EXERCISE GOAL:
Search the entries below for "will" and copy each matching line.

Excerpts from a dataset:
◇ ◇ ◇

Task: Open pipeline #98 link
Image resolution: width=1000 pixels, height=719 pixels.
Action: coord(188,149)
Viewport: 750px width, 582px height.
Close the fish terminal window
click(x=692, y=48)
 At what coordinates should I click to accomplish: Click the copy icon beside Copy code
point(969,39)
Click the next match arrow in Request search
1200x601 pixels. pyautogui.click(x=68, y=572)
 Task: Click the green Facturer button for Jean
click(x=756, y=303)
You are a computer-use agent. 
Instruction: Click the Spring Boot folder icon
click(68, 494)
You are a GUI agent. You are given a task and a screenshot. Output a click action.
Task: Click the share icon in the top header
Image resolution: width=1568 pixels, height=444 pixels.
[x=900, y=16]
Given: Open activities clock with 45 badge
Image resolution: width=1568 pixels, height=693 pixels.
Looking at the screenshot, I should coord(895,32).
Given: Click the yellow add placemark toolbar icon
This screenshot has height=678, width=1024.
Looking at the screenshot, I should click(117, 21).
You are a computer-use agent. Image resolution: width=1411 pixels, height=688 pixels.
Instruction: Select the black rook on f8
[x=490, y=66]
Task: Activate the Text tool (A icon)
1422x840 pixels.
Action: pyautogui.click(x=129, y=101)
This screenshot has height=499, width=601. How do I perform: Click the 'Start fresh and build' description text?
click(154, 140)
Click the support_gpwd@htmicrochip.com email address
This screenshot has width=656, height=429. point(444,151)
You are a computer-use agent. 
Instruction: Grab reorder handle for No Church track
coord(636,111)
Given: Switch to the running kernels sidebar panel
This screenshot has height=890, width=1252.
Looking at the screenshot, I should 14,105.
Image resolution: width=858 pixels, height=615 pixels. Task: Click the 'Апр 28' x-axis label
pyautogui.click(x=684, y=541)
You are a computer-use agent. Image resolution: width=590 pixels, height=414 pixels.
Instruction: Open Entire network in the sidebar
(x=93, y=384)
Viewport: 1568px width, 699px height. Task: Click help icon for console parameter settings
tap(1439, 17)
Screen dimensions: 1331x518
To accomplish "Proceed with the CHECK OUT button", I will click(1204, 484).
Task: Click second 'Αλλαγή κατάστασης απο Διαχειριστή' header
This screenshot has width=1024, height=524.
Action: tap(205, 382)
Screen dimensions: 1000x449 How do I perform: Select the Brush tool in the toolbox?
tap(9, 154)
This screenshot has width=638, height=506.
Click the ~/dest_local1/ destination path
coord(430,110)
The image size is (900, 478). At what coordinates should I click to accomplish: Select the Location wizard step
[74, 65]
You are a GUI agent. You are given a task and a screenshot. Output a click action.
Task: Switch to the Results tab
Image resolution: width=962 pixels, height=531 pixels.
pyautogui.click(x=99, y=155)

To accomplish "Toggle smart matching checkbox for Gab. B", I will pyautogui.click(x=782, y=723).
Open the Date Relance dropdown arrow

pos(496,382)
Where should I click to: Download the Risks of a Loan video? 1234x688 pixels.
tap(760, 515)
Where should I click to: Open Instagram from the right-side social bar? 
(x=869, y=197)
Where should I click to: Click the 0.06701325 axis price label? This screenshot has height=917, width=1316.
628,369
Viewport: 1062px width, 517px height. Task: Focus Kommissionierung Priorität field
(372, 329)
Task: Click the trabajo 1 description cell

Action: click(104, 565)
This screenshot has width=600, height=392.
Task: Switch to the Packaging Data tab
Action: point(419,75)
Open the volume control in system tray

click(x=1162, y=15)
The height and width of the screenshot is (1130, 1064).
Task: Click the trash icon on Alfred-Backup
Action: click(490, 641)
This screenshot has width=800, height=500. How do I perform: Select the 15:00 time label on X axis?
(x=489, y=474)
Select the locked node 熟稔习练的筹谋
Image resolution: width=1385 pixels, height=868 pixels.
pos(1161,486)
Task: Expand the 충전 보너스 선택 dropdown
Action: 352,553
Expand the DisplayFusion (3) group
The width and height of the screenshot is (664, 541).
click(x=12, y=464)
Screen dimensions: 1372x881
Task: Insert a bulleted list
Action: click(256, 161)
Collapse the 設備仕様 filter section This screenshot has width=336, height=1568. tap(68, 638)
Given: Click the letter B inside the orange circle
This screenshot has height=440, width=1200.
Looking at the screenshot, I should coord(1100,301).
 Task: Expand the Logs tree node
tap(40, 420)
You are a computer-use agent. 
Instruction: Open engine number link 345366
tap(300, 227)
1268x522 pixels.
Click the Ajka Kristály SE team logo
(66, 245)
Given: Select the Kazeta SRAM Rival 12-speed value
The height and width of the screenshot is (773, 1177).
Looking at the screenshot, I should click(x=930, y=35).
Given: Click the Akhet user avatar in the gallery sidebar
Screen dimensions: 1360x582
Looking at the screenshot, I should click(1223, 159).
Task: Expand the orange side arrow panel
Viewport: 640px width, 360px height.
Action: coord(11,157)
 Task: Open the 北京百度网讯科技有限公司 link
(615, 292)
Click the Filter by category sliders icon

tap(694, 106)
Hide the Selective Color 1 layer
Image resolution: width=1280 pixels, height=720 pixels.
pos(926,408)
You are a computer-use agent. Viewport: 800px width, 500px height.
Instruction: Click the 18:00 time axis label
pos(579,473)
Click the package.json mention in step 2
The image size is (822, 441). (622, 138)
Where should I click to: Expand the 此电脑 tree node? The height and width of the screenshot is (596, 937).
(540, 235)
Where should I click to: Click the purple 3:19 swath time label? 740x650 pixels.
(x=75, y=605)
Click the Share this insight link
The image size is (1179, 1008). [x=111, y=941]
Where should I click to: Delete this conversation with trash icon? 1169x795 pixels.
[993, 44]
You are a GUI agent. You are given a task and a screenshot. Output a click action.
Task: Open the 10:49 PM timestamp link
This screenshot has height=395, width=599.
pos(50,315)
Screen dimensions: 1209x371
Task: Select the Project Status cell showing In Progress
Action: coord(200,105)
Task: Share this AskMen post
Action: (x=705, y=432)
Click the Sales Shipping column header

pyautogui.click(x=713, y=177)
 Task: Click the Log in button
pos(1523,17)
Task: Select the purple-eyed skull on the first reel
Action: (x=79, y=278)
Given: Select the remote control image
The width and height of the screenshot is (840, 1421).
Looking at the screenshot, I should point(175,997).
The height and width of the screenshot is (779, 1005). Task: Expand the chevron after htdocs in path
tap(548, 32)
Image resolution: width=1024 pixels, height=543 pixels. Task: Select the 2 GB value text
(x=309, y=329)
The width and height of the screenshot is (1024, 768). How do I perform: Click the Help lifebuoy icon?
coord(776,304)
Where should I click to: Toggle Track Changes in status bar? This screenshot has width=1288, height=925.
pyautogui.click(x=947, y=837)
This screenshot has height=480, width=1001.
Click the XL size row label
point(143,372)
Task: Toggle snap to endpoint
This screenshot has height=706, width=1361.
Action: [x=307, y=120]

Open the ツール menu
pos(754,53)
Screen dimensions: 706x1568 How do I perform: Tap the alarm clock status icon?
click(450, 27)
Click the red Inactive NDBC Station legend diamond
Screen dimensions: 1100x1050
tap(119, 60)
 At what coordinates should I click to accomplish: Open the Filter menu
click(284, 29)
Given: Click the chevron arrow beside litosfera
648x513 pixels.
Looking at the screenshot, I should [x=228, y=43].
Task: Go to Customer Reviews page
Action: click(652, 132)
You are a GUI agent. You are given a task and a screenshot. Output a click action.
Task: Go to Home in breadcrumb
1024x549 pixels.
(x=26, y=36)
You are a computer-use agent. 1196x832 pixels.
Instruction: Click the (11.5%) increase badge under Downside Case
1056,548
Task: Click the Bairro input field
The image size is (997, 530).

◇ ◇ ◇

EXERCISE RESPONSE:
To accomplish "Proceed with the CHECK OUT button", I will click(1204, 484).
To accomplish "Toggle smart matching checkbox for Gab. B", I will pyautogui.click(x=782, y=723).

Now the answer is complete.